Задание A:
Каким человеком, согласно отрывку о Смайли, описывал его Ле Карре?

Приведенный отрывок:
Как взрослый человек он вызывал уважение, исподволь внушал нам желание получить его одобрение. После лондонского закрытого показа картины для прессы Олдман сказал, что его Смайли, в отличие от Смайли Гиннесса, никто бы не захотел обнять. Но абсурдно предполагать, что нам хочется обнять Смайли Гиннесса. Ведь что нам нужно от Смайли на самом деле, так это только одно слово, жест, малейший знак одобрения. Ошибкой было бы противопоставлять друг другу отеческую мягкость персонажа Гиннесса и подчеркнутую суровость, сыгранную Олдманом, ибо талант Смайли уверенно и беспощадно настигать добычу как раз и зависит от его умения вызывать людей на откровенность.
Олдман передал бесстрастность Смайли далеко не так многомерно, как Гиннесс. Ле Карре описывал Смайли как человека в теле; у Олдмана он — нескладный, зажатый и колючий. Такому отнюдь не хочется довериться. У Олдмана Смайли — просто невыразительная маска: неприступная, непроницаемая, застывшая. Такое чувство, будто Олдман отыгрывает собственное поверхностное представление о поколении его дедов: холодном, отстраненном, замкнутом. Они всё держали в себе; они не умели веселиться. Олдман интерпретирует сдержанность Смайли как подавление чувств и некоторое любование собой; его молчание указывает лишь, что ему не свойственна экспрессивность, — другими словами, ему свойственны черты, обратные экспрессивности.

[Строки набора данных]
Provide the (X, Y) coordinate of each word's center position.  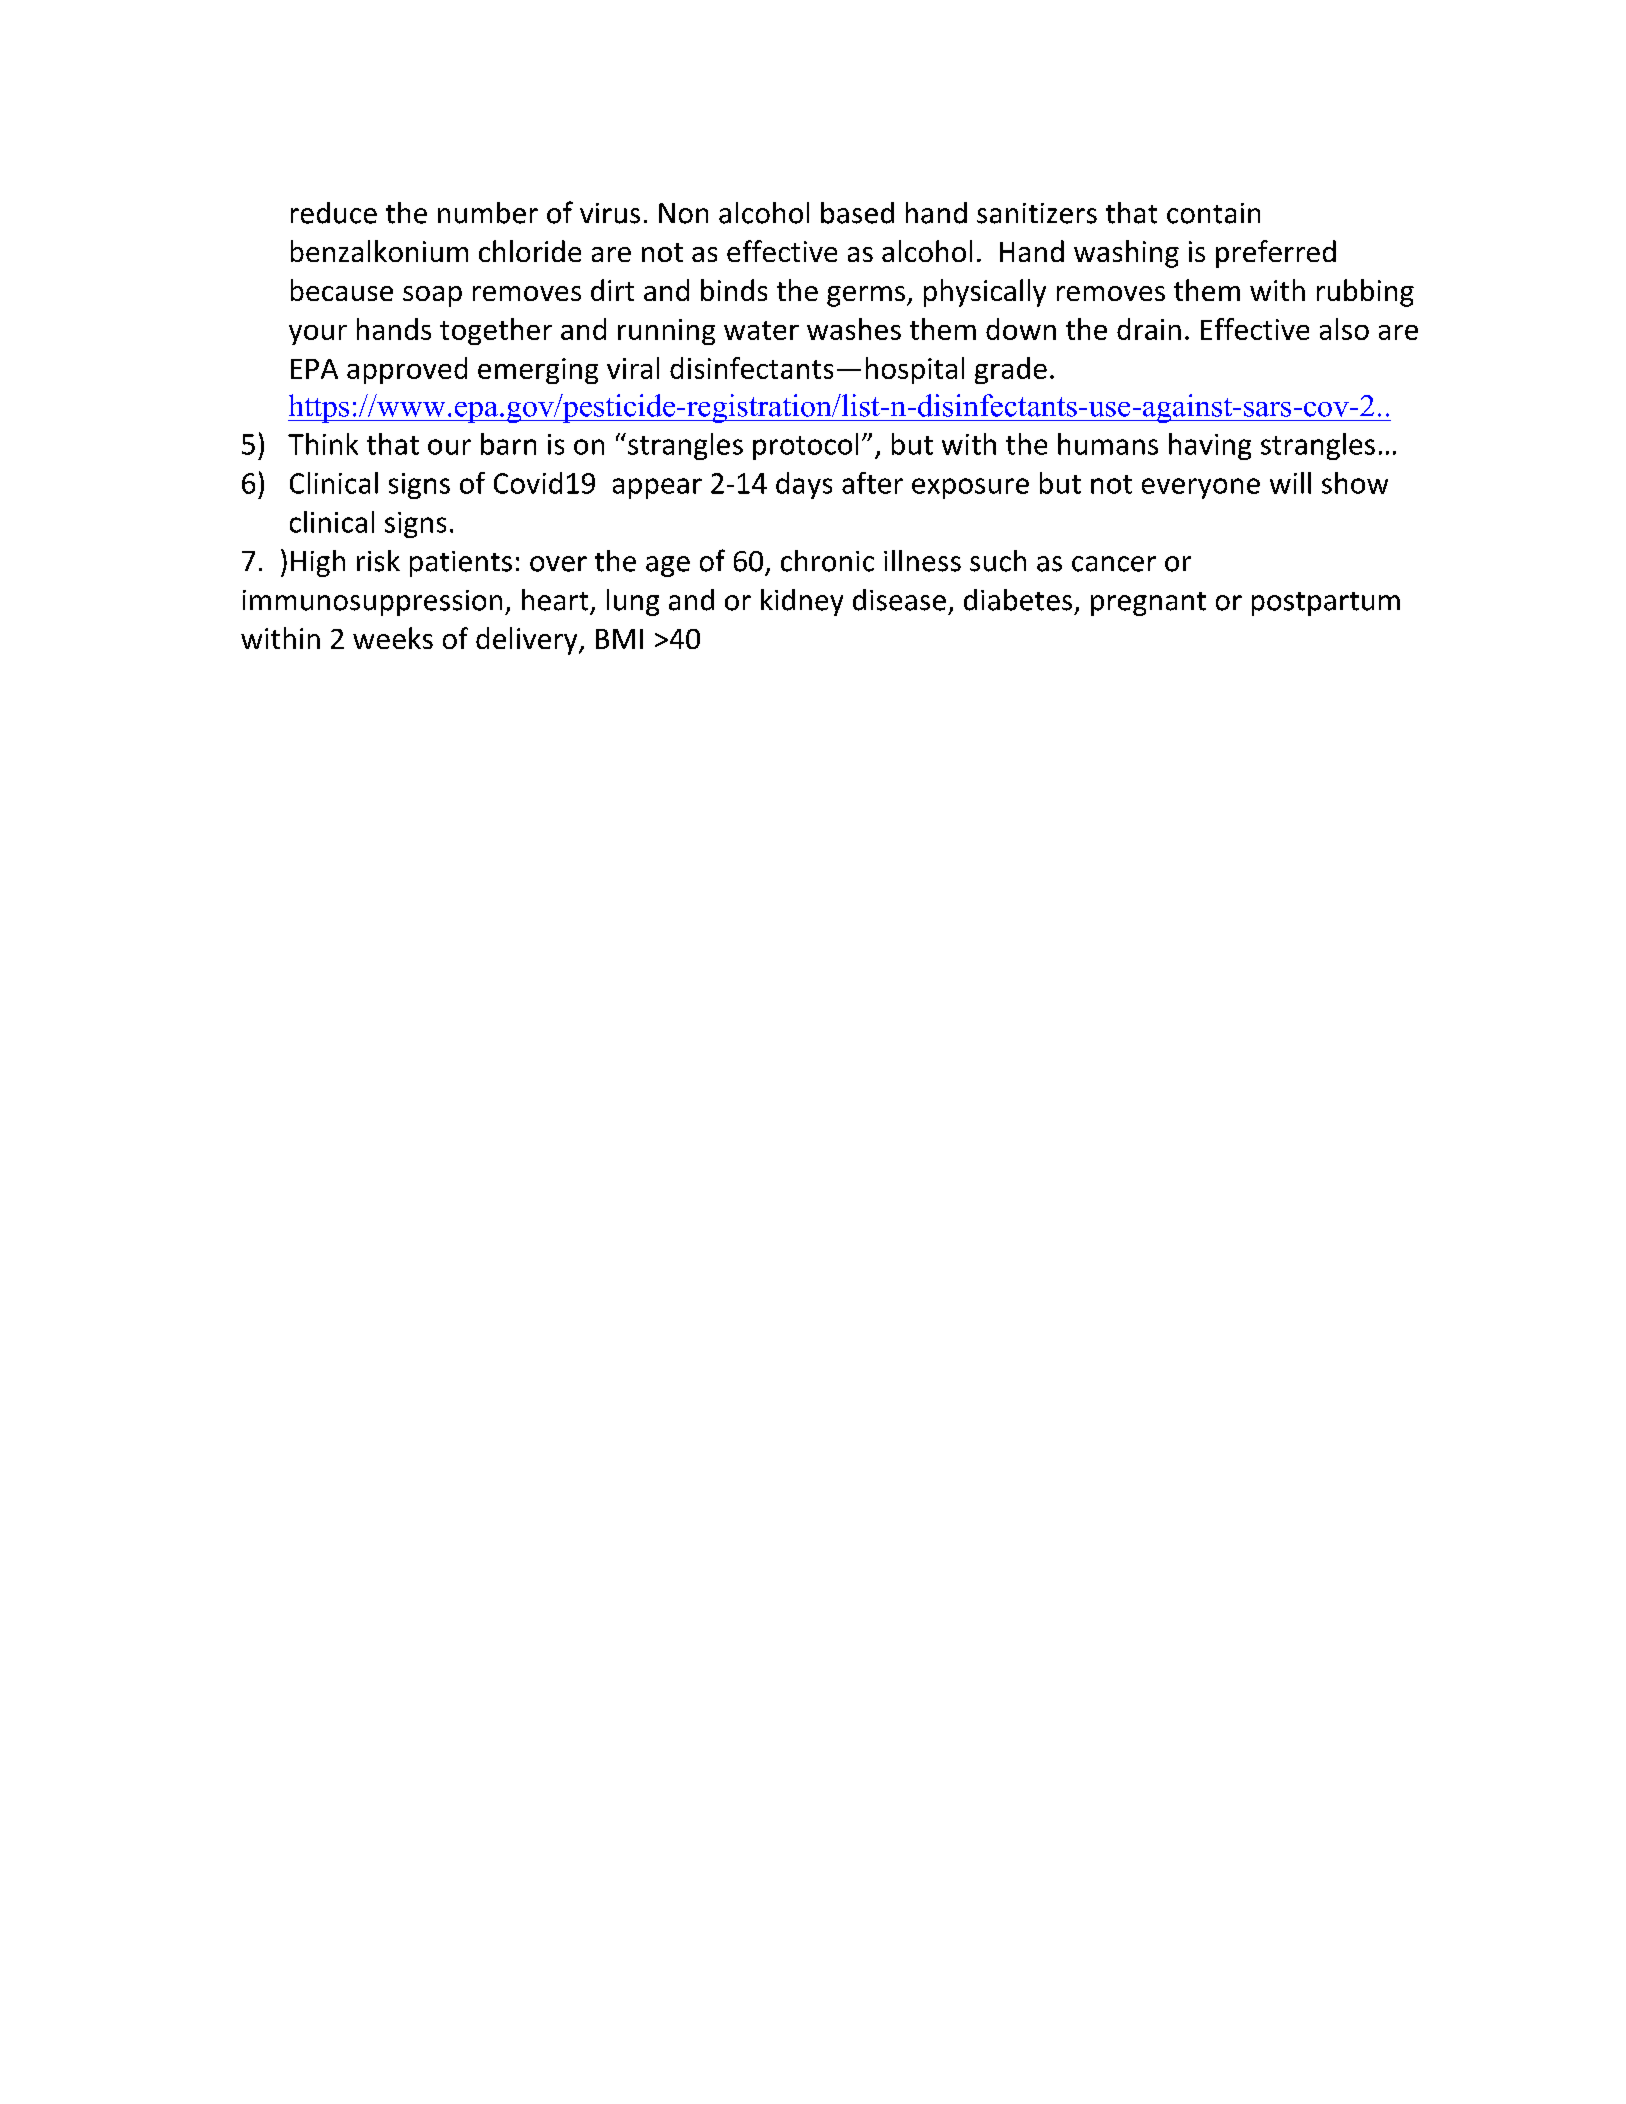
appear (657, 488)
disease (899, 600)
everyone (1201, 488)
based (857, 213)
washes (854, 329)
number (488, 213)
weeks (393, 638)
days (804, 485)
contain (1213, 213)
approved (407, 370)
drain (1149, 329)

Задание B:
Верните без изменений строки записей от строки с «disease (899, 600)» до конца записей, включая обе границы.

Разбор решения A:
Человеком в теле.

Разбор решения B:
disease (899, 600)
everyone (1201, 488)
based (857, 213)
washes (854, 329)
number (488, 213)
weeks (393, 638)
days (804, 485)
contain (1213, 213)
approved (407, 370)
drain (1149, 329)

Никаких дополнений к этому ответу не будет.